Tu défrises à dessein la réalité des stations et c'est bien fait ce brassage des temps et des lieux. Puisque tu cites la station du Champus Marcius où je passe tous les matins, sais-tu que c'est mon plaisir de guetter, puis d'attraper l'épée de lumière qui pique mon journal de bas en haut, puisque le métro est en mouvement, et parfois, par soleil de grand ciel bleu, me rentre comme un jet d'ange dans les yeux? C'est un moment très furtif de pure lumière matinale, un éblouissement, un coup de grâce que l'on doit, tu le dis bien, à Marcelle Ferron, peintre, verrière. J'ai l'info qu'à moitié, mais cette fin de semaine, à Toronto, les filles héritières de Ferron s'y rendront pour une exposition. Toujours est-il que l'oeuvre de cette grande suit son cours malgré le silence depuis sa mort. Oeuvre vivante qui fait partie de mon humble quotidien. j'adore cette femme.

9:12 PM

superk said...

@ rimailleur. qui lira verra :)

@ jack. comment pouvais-je le savoir? oui la lumière est éclatante aux Champs-de-Mars. Marcelle, la grande Magicienne, savait ce qu'elle faisait.

RIP.

Nina Louve said...

Superk,n'arrêtes pas, tu me fais mal!! (rires)

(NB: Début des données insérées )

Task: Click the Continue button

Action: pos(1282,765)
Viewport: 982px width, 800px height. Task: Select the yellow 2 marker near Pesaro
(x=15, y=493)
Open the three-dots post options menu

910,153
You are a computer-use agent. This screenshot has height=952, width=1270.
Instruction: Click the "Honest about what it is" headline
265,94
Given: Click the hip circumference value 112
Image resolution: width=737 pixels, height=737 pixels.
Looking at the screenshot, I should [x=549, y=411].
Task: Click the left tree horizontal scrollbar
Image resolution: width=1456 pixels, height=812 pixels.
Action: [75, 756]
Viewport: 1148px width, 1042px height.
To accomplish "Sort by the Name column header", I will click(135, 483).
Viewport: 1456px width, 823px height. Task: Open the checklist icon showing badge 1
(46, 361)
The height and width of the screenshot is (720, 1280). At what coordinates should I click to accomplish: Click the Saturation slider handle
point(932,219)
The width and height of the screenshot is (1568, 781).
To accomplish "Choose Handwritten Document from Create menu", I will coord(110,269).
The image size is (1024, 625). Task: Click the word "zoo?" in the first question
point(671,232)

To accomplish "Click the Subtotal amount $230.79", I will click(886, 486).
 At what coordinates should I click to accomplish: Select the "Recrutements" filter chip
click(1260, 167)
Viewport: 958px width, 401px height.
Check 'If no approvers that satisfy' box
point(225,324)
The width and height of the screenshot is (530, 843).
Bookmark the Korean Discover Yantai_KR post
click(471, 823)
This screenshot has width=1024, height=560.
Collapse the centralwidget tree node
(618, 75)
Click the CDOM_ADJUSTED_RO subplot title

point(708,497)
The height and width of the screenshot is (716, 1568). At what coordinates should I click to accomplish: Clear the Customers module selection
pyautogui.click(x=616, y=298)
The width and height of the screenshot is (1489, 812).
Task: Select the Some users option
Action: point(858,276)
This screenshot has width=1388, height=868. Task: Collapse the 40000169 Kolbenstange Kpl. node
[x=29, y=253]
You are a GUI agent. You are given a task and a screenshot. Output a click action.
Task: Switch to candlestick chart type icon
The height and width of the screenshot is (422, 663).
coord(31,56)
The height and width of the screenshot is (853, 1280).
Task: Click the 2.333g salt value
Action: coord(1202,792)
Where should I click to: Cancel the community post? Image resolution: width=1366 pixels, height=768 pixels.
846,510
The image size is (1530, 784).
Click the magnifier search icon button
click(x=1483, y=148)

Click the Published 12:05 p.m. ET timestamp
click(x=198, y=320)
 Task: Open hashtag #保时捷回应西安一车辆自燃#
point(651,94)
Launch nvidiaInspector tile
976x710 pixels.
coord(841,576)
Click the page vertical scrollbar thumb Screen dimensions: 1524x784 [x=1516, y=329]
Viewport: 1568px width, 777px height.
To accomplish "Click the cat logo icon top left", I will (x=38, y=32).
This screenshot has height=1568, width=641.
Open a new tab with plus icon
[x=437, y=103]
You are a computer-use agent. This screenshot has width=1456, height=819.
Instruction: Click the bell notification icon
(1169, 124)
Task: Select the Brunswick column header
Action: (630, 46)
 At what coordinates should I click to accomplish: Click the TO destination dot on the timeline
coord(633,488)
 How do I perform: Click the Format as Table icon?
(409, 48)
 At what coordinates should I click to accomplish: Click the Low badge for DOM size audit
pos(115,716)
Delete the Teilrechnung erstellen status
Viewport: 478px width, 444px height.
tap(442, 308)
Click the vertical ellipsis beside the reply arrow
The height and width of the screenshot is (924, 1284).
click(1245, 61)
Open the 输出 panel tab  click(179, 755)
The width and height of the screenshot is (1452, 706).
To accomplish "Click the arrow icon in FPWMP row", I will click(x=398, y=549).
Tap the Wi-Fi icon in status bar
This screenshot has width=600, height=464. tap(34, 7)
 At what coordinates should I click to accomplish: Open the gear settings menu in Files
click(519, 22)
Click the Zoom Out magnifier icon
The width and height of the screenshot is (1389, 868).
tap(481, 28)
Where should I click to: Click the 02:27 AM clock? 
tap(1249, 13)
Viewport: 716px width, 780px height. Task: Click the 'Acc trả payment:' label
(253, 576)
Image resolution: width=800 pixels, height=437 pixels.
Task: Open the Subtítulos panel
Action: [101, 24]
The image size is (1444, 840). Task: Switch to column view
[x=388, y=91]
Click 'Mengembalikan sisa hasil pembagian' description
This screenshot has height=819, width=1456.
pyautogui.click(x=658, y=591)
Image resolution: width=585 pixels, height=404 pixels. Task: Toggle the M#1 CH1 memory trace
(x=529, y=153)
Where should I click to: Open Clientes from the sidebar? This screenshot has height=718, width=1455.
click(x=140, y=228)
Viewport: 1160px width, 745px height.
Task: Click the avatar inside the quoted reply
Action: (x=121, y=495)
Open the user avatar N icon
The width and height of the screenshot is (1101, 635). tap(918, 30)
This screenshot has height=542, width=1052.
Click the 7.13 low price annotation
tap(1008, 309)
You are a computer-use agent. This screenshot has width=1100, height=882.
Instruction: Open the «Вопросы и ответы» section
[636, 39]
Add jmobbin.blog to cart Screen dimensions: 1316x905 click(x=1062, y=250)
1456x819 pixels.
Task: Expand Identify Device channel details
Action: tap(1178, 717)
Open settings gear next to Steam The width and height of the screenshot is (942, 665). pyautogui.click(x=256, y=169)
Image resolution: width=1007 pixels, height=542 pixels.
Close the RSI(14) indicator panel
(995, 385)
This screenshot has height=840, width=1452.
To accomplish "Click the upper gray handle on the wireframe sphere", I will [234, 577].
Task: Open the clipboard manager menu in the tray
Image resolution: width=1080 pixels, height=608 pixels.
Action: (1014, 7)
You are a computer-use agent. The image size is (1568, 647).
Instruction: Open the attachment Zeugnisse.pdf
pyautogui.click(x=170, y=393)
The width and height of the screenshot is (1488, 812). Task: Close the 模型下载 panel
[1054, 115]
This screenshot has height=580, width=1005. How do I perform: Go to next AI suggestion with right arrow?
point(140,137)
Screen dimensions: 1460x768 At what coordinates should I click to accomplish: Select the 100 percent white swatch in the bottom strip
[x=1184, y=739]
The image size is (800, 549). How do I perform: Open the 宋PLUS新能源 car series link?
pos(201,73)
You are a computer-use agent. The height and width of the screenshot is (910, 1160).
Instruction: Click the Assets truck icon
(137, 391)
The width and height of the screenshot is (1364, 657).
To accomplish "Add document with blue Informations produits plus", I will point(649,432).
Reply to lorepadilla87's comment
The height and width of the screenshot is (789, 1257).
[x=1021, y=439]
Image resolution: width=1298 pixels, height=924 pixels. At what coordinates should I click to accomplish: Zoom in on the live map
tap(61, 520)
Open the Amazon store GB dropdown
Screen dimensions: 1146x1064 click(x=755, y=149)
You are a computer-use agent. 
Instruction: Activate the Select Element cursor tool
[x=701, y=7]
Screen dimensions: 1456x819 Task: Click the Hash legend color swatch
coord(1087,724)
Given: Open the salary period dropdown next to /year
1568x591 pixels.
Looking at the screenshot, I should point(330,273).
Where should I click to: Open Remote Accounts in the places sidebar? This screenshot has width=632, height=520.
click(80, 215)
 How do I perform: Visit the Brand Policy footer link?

Ton univers revient à Tokyo et ses cerisiers, repart à Champs de Mars. Les désabusés héros de "Ell&IL se mordent et se déchirent. Présents, passés.Personnages de gouffres et d'audace, mordus, mordants, jouissant en mauve et en blanc. GRRRRRRRghgh! Ouuuu. Ahhh.

Jack allume la verrière et Jo guette en soufflant. Nina "redérêve" les musiques punk dans son sang de clash en s'expistollant les griffes.

Merci Superk, tu es mon héro gazoline.

superk said...

je viens de regarder Au Louxor de Katerine et je retrouve la même arrogance juvénile que chez les Pistolets Sexuels.

Food for Thought, Nina.

Le clip est ici.

Bon délire!

Nina Louve said...

bon délire. muhummmm. Yé. Je grogne de joie.

Nina Louve said...

Ironique et mordant ce clip.

superk said...

Oui, je vais voir son concert jeudi, un post s'en vient.